Christian no se movió, ni apartó la mirada de él. Tampoco envainó la espada.
—¿Qué es lo que quieres?
Ashran señaló el gólem.
—Que hagas exactamente lo que estabas haciendo hace un momento. Pero con un dragón de verdad.
Christian se relajó sólo un poco. Hacía tiempo que imaginaba que le propondría algo así. Ya había ensayado la respuesta que iba a darle.
—No voy a servir a tus intereses. Creía que estaba claro, ¿no?
—Sí, eso pensaba yo —sonrió Ashran—. Pero da la casualidad de que mis intereses son también los tuyos. De lo contrario, no pasarías el tiempo asesinando una y otra vez al hombre al que quiero que mates. ¿Qué problema hay en hacer lo mismo con el auténtico? Lo estás deseando. Lo sabes.
Christian respiró hondo, envainó la espada y se sentó sobre el suelo de piedra. Apoyó la espalda en la pared y cerró los ojos, tratando de calmarse, intentando mitigar el odio que seguía latiendo en su interior y que podía llevarlo a aceptar la propuesta de Ashran. El hechicero se dio cuenta de ello.
—¿Sigues reprimiendo tu instinto? Eso acabará por matarte, hijo. ¿Por qué no quieres asumir que eres un shek? ¿Por qué no actúas en consecuencia?
Christian tampoco respondió esta vez, ni abrió los ojos. Hacía ya días que sabía cuál era el juego de Ashran, y comprendía que, a la larga, no tendría más remedio que hacer lo que él esperaba que hiciera.
Había perdido la cuenta de las veces que había «asesinado» al gólem bajo la forma de Jack, o del dragón, daba igual. Cuantas más veces lo hacía, más intenso latía el odio en su interior. Pero cada vez que luchaba se sentía mucho mejor, más libre, más poderoso, más seguro de sí mismo, y por eso no dejaba de hacerlo.
Además, era lo único que podía hacer allí.
Ydeon y él no pasaban mucho tiempo juntos. Cada uno hacía su vida, sin dar explicaciones al otro, sin avisar de si iba a salir, adónde iba ni cuándo volvería. Ahora que habían resuelto el misterio de la espada, sus conversaciones se habían hecho cada vez más breves y escasas. Y Christian sabía que si Ydeon lo toleraba en su casa era porque el shek no lo estorbaba. Ambos eran seres solitarios e independientes; se respetaban el uno al otro y no se molestaban.

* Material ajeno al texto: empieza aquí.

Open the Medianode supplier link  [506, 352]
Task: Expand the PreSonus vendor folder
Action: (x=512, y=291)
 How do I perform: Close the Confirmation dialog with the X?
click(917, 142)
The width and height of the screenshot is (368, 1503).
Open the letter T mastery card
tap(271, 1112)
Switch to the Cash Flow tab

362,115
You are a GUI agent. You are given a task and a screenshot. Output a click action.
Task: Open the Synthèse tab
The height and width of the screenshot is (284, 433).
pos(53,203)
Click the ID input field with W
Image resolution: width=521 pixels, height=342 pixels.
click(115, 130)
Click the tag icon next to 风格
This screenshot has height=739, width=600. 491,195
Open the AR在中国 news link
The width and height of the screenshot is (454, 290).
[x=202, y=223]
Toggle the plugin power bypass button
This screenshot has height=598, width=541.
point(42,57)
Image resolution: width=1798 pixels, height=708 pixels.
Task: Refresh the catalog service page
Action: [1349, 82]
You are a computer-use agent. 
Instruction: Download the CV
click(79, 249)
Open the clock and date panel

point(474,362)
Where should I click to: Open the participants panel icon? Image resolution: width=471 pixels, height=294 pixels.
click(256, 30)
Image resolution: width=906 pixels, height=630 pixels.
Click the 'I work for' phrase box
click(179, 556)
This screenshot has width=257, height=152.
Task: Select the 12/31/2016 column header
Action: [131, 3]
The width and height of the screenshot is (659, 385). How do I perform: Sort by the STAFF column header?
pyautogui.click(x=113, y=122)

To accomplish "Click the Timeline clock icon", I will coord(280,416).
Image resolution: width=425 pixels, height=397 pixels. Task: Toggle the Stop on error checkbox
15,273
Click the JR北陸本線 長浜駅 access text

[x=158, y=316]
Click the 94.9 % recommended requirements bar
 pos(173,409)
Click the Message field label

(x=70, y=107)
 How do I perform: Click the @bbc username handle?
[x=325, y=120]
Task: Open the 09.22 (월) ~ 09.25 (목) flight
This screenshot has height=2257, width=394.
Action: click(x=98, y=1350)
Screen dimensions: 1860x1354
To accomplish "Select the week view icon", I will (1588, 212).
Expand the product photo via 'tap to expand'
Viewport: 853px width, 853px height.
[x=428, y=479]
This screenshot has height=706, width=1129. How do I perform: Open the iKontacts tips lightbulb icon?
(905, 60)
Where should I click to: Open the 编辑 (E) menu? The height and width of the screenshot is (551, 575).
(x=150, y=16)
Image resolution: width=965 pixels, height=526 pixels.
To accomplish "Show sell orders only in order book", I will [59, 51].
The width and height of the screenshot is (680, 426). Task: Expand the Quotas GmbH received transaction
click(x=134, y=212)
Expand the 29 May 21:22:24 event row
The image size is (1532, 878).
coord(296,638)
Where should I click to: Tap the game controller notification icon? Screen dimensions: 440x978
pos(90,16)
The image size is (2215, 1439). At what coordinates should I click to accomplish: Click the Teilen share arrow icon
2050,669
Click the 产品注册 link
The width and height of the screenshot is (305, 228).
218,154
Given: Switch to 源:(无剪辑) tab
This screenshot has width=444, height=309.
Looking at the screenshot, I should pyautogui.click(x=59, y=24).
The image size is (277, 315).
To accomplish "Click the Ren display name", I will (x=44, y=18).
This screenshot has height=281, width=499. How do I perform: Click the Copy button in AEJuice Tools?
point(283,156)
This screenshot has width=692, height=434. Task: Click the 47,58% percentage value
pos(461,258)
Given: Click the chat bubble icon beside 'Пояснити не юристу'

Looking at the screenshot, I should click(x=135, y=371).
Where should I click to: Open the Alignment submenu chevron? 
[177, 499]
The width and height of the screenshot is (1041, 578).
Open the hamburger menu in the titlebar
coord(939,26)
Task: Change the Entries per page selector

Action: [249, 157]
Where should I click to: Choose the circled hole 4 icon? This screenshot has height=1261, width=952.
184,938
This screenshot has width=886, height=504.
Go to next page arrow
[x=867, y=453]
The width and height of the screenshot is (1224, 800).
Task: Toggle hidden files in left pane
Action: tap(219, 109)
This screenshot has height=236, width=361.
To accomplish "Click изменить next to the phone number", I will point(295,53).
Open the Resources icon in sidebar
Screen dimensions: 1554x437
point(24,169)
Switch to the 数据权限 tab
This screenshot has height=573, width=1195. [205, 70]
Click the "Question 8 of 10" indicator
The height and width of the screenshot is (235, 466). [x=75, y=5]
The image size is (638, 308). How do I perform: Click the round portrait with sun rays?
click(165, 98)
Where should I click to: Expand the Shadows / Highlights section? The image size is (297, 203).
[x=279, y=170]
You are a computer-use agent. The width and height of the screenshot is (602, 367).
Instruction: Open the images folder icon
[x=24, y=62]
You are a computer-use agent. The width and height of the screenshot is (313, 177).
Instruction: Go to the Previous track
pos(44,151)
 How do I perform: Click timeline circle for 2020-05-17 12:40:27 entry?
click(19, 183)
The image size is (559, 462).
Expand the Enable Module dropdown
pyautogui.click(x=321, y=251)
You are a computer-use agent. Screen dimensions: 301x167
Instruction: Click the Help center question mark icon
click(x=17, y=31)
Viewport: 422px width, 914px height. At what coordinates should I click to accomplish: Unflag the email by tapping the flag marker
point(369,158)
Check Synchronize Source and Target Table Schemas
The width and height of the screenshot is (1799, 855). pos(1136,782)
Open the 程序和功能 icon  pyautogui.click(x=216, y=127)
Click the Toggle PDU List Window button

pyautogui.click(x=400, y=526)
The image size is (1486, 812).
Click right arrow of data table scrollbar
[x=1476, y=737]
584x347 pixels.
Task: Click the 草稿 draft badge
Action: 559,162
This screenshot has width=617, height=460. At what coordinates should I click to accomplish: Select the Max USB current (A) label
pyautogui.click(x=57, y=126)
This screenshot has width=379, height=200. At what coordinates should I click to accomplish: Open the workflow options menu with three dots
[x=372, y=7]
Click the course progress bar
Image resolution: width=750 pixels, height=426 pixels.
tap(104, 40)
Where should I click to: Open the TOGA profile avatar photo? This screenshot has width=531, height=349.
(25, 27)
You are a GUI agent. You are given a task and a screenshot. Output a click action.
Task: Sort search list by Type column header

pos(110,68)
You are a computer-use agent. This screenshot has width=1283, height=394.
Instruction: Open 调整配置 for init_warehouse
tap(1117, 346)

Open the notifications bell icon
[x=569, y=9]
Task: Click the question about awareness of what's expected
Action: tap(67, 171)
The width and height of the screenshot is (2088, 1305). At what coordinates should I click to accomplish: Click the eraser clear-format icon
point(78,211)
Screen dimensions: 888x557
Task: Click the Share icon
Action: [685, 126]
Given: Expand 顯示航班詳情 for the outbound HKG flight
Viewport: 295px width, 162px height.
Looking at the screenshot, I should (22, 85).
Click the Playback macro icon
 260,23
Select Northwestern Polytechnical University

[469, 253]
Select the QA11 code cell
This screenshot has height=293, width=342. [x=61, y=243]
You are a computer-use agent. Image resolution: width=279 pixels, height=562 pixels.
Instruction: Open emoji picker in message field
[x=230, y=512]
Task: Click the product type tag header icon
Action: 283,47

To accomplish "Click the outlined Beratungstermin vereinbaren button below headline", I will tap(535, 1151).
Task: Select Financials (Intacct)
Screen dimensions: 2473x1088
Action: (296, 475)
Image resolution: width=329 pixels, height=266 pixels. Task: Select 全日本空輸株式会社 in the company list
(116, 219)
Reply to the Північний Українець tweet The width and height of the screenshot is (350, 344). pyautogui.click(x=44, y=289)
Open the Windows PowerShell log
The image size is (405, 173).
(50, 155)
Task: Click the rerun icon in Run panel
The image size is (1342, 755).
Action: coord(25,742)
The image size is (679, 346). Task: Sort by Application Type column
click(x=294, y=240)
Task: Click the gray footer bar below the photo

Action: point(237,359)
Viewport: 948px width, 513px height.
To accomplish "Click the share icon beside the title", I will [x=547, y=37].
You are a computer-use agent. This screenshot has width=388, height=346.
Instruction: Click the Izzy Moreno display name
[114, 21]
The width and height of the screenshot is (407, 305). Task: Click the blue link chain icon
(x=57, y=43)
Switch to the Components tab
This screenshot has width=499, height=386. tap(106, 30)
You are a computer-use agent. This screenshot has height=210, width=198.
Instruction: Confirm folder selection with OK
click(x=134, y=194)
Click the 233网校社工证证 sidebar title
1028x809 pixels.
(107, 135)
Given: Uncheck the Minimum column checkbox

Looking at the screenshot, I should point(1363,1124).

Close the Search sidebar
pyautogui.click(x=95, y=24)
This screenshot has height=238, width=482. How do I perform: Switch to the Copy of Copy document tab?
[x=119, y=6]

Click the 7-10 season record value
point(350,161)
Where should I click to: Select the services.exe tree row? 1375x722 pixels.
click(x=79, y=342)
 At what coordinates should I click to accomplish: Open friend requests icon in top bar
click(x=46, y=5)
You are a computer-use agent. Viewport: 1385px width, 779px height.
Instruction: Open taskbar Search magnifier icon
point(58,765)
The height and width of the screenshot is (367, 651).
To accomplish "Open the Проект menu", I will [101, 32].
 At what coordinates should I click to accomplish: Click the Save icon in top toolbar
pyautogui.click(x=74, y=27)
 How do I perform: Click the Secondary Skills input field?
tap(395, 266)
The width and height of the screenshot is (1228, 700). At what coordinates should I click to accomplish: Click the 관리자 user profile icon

También Christian agradecía aquella actitud. A veces salía a explorar el helado mundo de Nanhai y no regresaba en uno o dos días. Al volver se encontraba con que Ydeon no lo había echado de menos; probablemente ni siquiera había advertido su ausencia. De hecho, el joven estaba convencido de que, si abandonaba Nanhai sin decírselo para no volver jamás, el gigante no se sorprendería por su ausencia. Se limitaría a preguntarse adónde se habría llevado Christian su preciada Haiass, y si volvería a ver aquella prodigiosa espada alguna vez.
Su parte shek lo prefería así. Libertad, soledad, independencia.